Dugaan korupsi dimaksud menyangkut pungutan liar surat perintah perjalanan dinas (SPPD).
Setidaknya, jaksa telah memeriksa enam orang pegawai di Diskominfo termasuk Kepala Dinas Syaifullah. Mereka diperiksa atas kasus potongan SPPD.
Kepala Seksi Penerangan Hukum (Kasi Penkum) Kejati Sultra Herman Darmawan mengaku, pemeriksaan terhadap beberapa pegawai ini untuk mengumpulkan bahan keterangan dan pengumpulan data ikhwal kasus ini.
“Kemarin sudah dimintai keterangannya soal itu,” kata Herman saat dihubungi melalui telepon selulernya, Jumat 17 Januari 2020.
Selain telah memeriksa lima pejabat di Dinas Kominfo Sultra, teranyar, jaksa memeriksa salah satu ajudan Ketua DPRD Sultra berinisial C.
“Infonya tadi ada pemeriksaan, mungkin berkaitan masalah di Diskominfo itu. Sekarang jaksa lagi pulbaket dan puldata,” tuturnya.
Laporan Internal Pegawai
Mencuatnya potongan SPPD pegawai di lingkup Dinas Kominfo Sultra tidak terlepas dari keributan internal mereka soal penggunaan anggaran Negara.
Sebelum operasi tangkap tangan (OTT) jaksa terhadap salah satu pegawai pada 6 Desember 2019 kemarin, kasus ini lebih dulu dilaporkan oleh salah satu pegawai. Namun, jaksa tidak mengungkapkan siapa pelapornya, termasuk pegawai yang diperiksa belakangan.
Informasi yang diperoleh dari sumber internal Kominfo Sultra, sudah ada empat kepala seksi yang diperiksa. Yakni, MAS, MY, S, AG dan satu orang staf berinisial AH yang diduga sebagai pejabat sekaligus pengumpul potongan SPPD.
Total anggaran perjalanan di Dinas Kominfo Sultra sekitar Rp 1.240.000 .000 miliar atau sekitar Rp 1,2 miliar yang terbagi di setiap seksi namun tak merata jumlahnya.
MAS mengelola anggaran Rp 440 juta dan kemudian dipotong 60 persen dengan total pungli sebesar Rp 260 juta. Sementara S, mengelola anggaran Rp 150 juta dan dipotong 40 persen sehingga total pungli Rp 60 juta.
Sedangkan AG mengelola Rp 250 juta dan dipotong 40 persen sehingga total dugaan pungli Rp 100 juta.

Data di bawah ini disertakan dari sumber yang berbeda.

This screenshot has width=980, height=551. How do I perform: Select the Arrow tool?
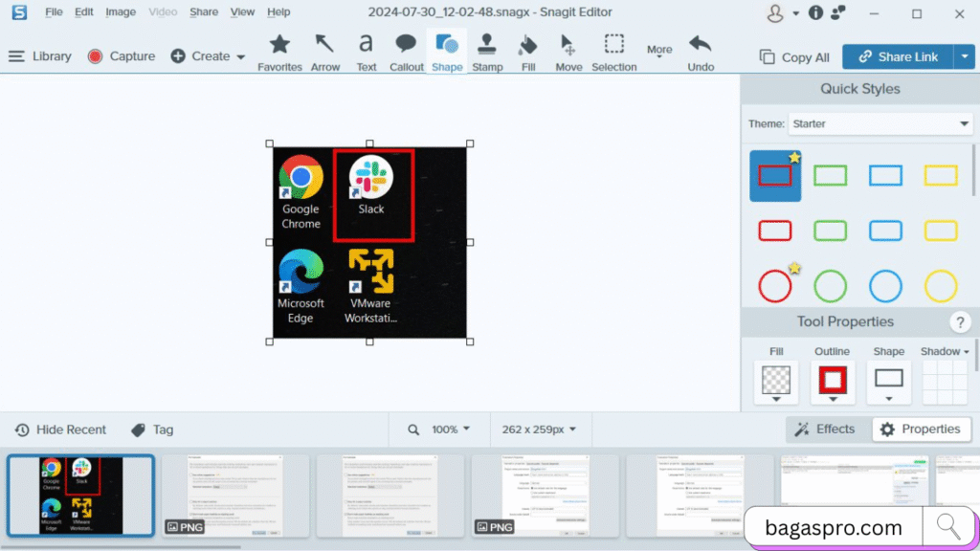pos(325,50)
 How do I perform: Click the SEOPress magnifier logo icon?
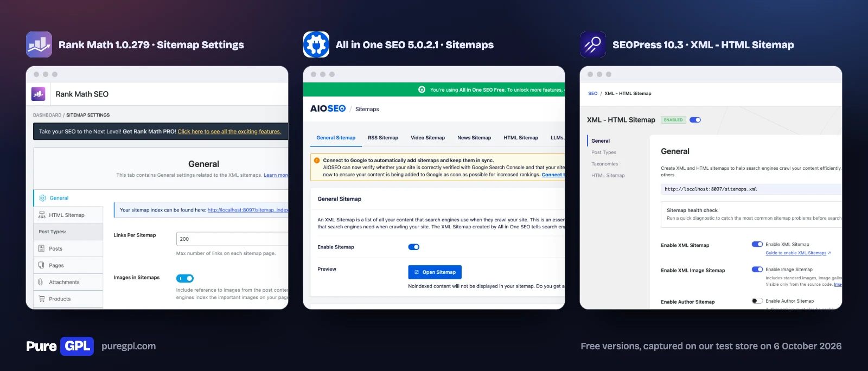593,44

MY menggarap Rp 400 juta dan dipotong 60 persen dengan total pungli Rp 240 juta.
Total, ada Rp 664 juta uang yang dikumpulkan dari praktik pungli ini dari keseluruhan anggaran.
Seluruh uang yang terkumpul itu, diduga diberikan ke atasan mereka dan masing-masing pengumpul mendapatkan fee 10 persen dari total masing-masing pengumpulan.
Dengan artian, MAS memperoleh 26 juta, 10 persen dari Rp 260 juta yang dikumpulkan di seksinya. S memperoleh Rp 6 juta, 10 persen dari Rp 60 juta. Sementara AG memperoleh Rp 10 juta dari Rp 100 juta dan MY mendapatkan Rp 24 juta dari 240 juta yang dipungli.
Setelah uang tersebut berhasil dikumpulkan, jaksa lebih dulu menciduk staf AH dengan uang di tasnya Rp 60 juta diduga fee yang diperoleh dari pungli yang dikumpulkannya dari semua kepala seksi.
Terhadap informasi ini, pihak jaksa masih terus mendalami dan meminta keterangan semua pihak yang terlibat.
“Jaksa masih mengumpulkan data dan informasi soal kasus ini,” tuturnya.
Sementara itu, Kepala Dinas Kominfo Sultra Syaifullah belum memberikan jawaban terhadap informasi ini. Begitu pula empat pejabat yang diinisialkan namanya.